Once you get your CMS or HTML page setup to display the games correctly, passing all the necessary information, you now need to make sure your server can catch the instuctions from the games and do what needs to be done.
Any time a pnFlashGames enabled game sends an instruction to the server it sends a few standard things. First of all, all communication between the game and the server is done via POST. A game always sends "gid". If the component in the game is version 1.0 or later, it will also send any extra vars passed to it (see section 2 above). All instructions are sent to the pn_script you specified and the first value pair will be pn_modvar=pn_modvalue (again, see section 2 above). Then it will send out func=???, telling the script what it is trying to do. Below you will find an explanation for the four different possible funcs a game might request.
Your CMS or Forum probably has API functions that will tell you if the current user is logged in or not. Those functions will also be able to provide the username of the player. For obvious security reasons, you would want to get that information from the CMS and not from the game because it is far to easy to trick a flash game. If your CMS or forum does not have any predefined functions for getting that information you may need to write your own. Alternatively, there are open source projects that are providing this API for some systems. For example, there is a project on SourceForge providing an extensive API for the Invision BBS.
These instructions will tell you to "send information to flash". This sounds complicated, but it isn't. Flash does a cool trick when it is communicating with a server. When flash sends information to the server it stops to listen for the response. That means that from PHP, to talk back to the movie all you have to do is issue print or echo statements and send variables back in URL encoded format. The examples below will help that make more sense, but it is very simple to do.
When a game requests storeScore it will send an additional variable, "score". Your script should then take that variable and save it in a database or flat file of some sort. Make sure you save it and associate that score with the game and the user currently playing it. You can save processing time by first checking to see if the current user is logged in, and if not you can exit the function quickly. If the score is saved successfully then you should have your function print &opSuccess=true&endvar=1
If the score is not saved succesfully, then you should print &opSuccess=false&error=Insert error msg here if possible&endvar=1
The saveGame function is used to store string (textual) information somehow for retrieval later on (see loadGame() below). Along with the usual variables, the game will send gameData. gameData is a string value, regardless. The trick to this function just making sure you store the gameData exactly as it is passed to the server from the game. If you encode the information in any way, just make absolutely sure you unencode it before you pass it back with loadGame(). If the operation is successful, print &opSuccess=true&endvar=1
If the operation is not successful, then as usual you can print &opSuccess=false&error=Insert error msg here if possible&endvar=1
This function checks for data previously saved with saveGame for the given user and returns it. If no data was found it returns an empty string (""). The reply should be structured like this (where $gameData is a variable containing the data retrieved from the database): &opSuccess=true&gameData=$gameData&endvar=1
Remember that you want to get only data for this particular game and this particular user. So when you do your SELECT statement, make sure to filter for both those attributes. Of course if the operation fails, then you can return the normal failure statement: &opSuccess=false&error=Insert error msg here if possible&endvar=1
Any time you are sending information to the game that could be specially formated, such as the gameData, make sure you use the PHP function urlencode() in order to make sure that Flash can recieve and interpret the data properly. Failure to do this could result in the game not functioning properly or at all.

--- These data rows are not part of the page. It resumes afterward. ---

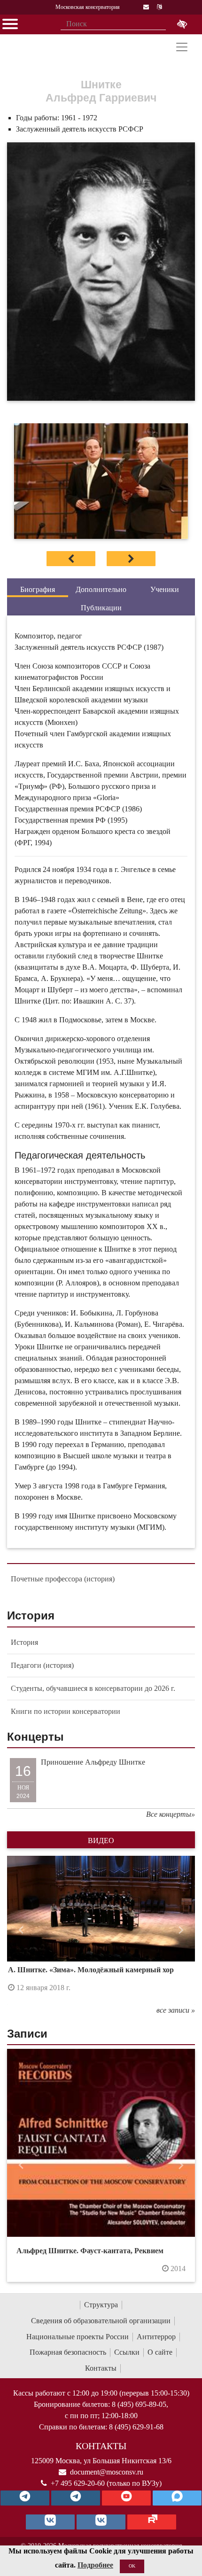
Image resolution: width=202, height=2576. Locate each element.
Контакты (101, 2368)
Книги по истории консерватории (65, 1711)
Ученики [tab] (164, 589)
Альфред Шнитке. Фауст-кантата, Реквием (89, 2251)
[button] (21, 1930)
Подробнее (95, 2565)
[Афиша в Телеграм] (151, 2521)
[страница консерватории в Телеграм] (24, 2498)
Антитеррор (156, 2337)
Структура (101, 2305)
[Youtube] (126, 2498)
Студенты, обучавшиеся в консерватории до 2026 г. (93, 1688)
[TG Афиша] (75, 2498)
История (24, 1642)
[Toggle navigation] (181, 47)
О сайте (160, 2352)
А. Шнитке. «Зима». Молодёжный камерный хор (91, 1970)
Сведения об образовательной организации (101, 2321)
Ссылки (127, 2352)
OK (132, 2565)
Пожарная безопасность (68, 2352)
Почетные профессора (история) (63, 1579)
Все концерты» (170, 1814)
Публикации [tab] (101, 608)
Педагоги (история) (42, 1665)
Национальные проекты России (77, 2337)
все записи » (175, 2010)
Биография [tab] (37, 589)
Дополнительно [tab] (101, 589)
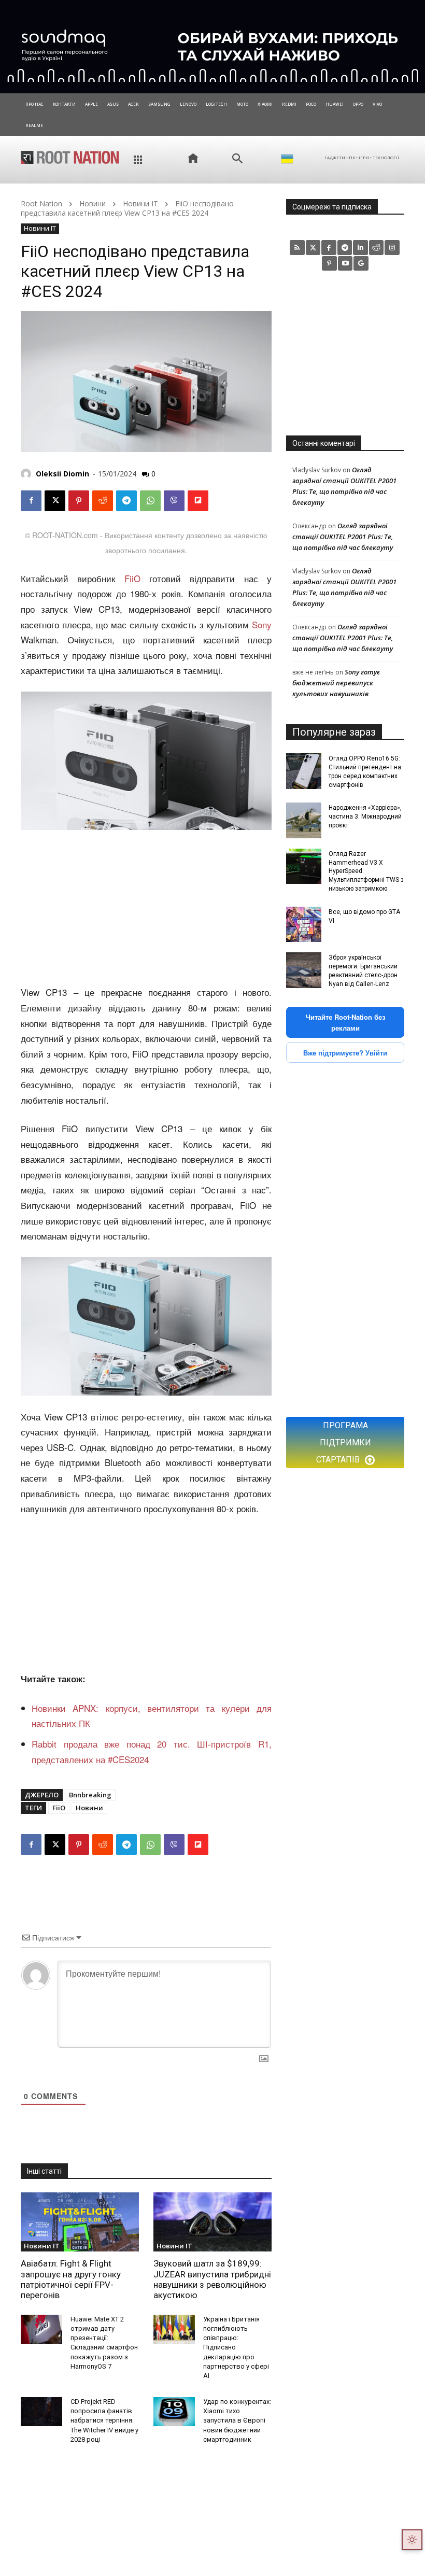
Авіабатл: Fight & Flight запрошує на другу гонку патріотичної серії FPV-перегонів (71, 2279)
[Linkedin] (360, 247)
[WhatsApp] (150, 500)
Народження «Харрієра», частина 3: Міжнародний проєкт (365, 816)
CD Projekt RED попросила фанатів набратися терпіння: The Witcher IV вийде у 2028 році (104, 2420)
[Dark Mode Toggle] (412, 2539)
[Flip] (198, 500)
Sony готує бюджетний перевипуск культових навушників (336, 682)
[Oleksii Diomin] (27, 474)
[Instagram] (392, 247)
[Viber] (174, 500)
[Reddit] (376, 247)
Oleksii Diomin (62, 473)
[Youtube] (345, 263)
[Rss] (297, 247)
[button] (237, 158)
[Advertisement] (146, 908)
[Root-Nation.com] (70, 157)
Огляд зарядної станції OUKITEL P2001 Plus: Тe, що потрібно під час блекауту (342, 536)
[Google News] (361, 263)
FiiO (132, 578)
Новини (92, 203)
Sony (262, 624)
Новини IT (140, 203)
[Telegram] (126, 500)
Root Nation (41, 203)
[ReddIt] (102, 500)
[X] (55, 500)
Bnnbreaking (90, 1794)
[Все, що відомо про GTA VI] (303, 924)
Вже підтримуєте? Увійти (345, 1053)
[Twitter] (313, 247)
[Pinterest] (78, 500)
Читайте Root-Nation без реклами (345, 1022)
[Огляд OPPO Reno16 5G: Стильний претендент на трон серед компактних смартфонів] (303, 771)
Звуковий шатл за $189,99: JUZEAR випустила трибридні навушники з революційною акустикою (212, 2279)
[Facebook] (31, 500)
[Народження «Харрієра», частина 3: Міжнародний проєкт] (303, 820)
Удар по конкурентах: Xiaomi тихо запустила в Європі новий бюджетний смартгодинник (237, 2420)
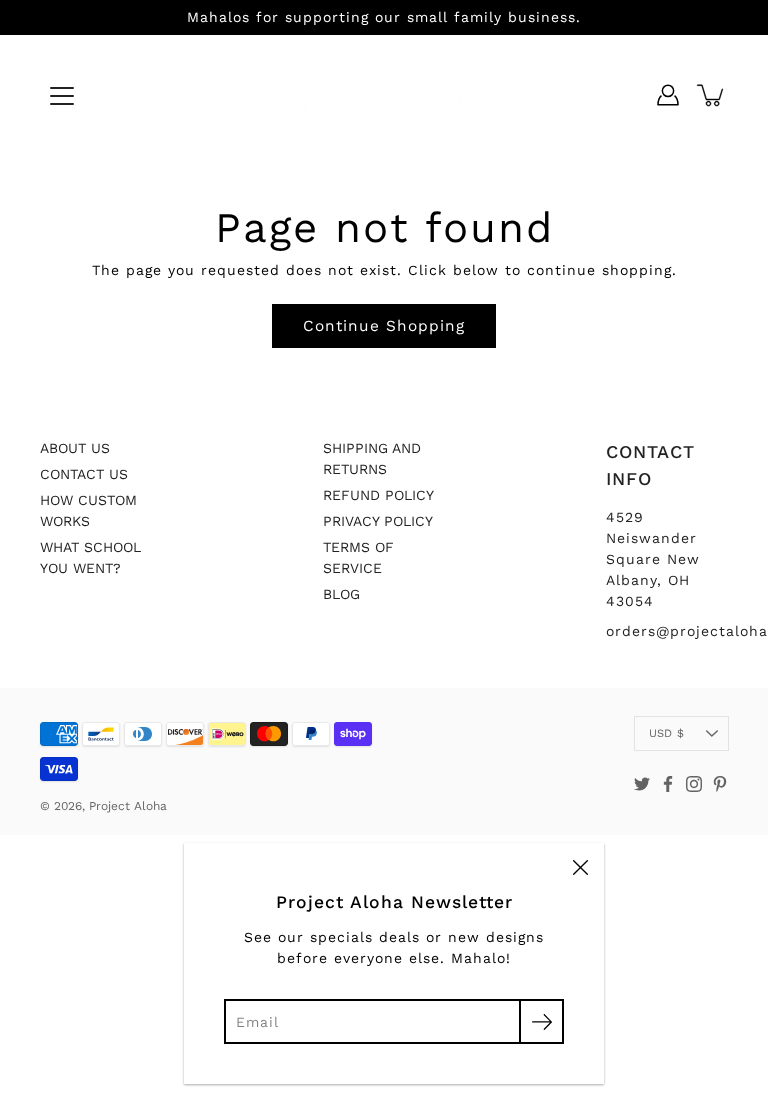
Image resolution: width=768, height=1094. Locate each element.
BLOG (341, 594)
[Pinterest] (720, 784)
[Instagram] (694, 784)
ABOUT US (75, 448)
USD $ (666, 733)
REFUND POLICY (378, 495)
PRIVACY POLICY (378, 521)
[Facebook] (668, 784)
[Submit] (541, 1021)
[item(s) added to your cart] (712, 95)
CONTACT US (84, 474)
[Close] (580, 867)
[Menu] (62, 96)
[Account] (668, 95)
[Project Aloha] (384, 95)
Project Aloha (128, 806)
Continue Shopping (384, 326)
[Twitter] (642, 784)
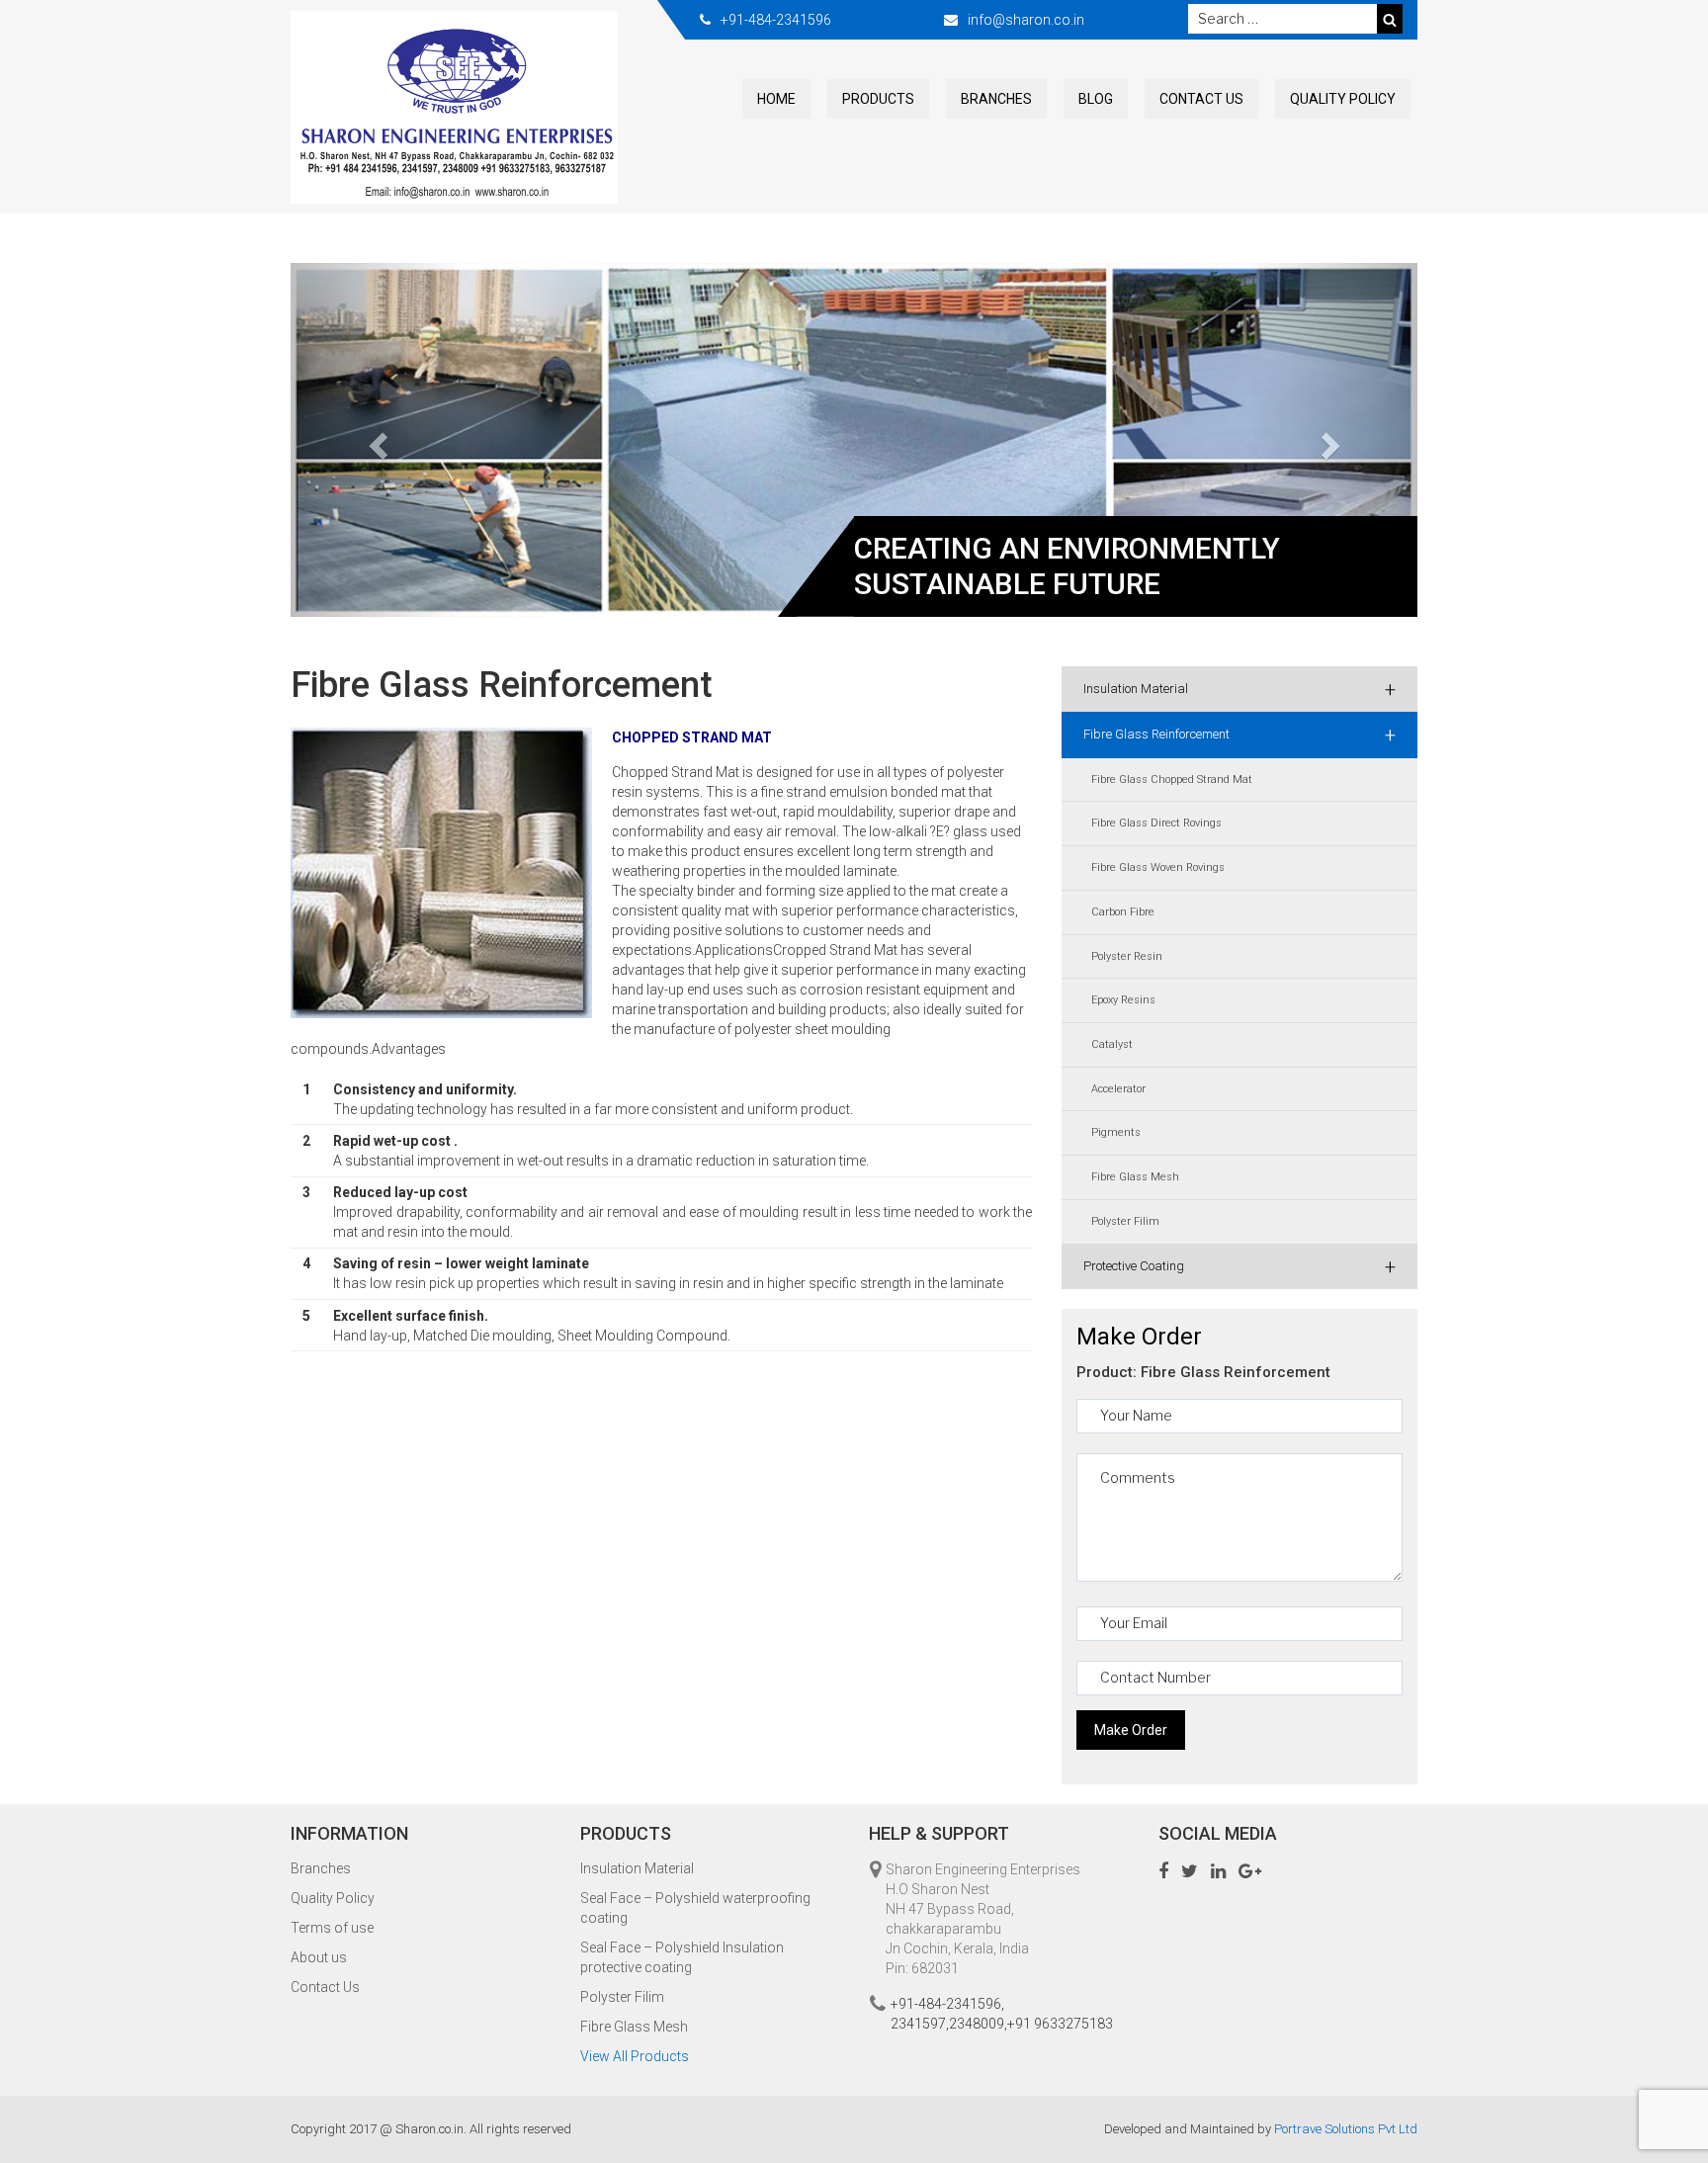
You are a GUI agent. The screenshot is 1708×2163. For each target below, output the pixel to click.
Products (878, 99)
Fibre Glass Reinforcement (1239, 734)
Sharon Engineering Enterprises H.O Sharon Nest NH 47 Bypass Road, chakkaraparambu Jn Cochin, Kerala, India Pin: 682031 (983, 1918)
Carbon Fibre (1122, 912)
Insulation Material (1239, 689)
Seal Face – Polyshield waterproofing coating (695, 1908)
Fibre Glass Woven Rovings (1158, 867)
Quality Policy (1343, 99)
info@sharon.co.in (1026, 20)
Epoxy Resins (1123, 1000)
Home (776, 99)
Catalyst (1112, 1044)
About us (319, 1957)
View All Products (634, 2056)
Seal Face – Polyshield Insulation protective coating (682, 1957)
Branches (996, 99)
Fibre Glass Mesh (1135, 1176)
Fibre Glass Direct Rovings (1156, 823)
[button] (375, 440)
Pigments (1116, 1132)
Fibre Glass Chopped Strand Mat (1171, 779)
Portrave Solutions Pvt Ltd (1345, 2128)
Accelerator (1118, 1088)
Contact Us (1201, 99)
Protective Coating (1239, 1266)
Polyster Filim (1125, 1221)
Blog (1095, 99)
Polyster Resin (1126, 956)
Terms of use (332, 1928)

This function prints out an XML formatted list of the scores for a given game. The gid is passed (as usual) and you should retrieve the list of scores from the database. Then, format the scores like this:
<scorelist> <score rank='1' score='123' player='Example Player' date='7-8-2004' /> <score rank='2' score='120' player='AnotherPlayer' date='7-6-2004 /> <score rank='3' score='98' player='Yet_another_player' date='7-12-2004 /> </scorelist>
As usual, when sending specially formated information such as with the loadGame() method, make sure you use the PHP function urlencode() in order to make sure Flash can recieve it properly. So for example, lets say you have stored the XML scorelist in a variable called "$scorelist", this is how you encode it just before you send it to flash:
$scorelist = urlencode($scorelist);
Once compiled, you simply print this line: &opSuccess=true&gameScores=$scorelist&endvar=1
If no scores were found, simply send the XML list opening and closing tag with no "<score>" elements in it. The component will handle the rest.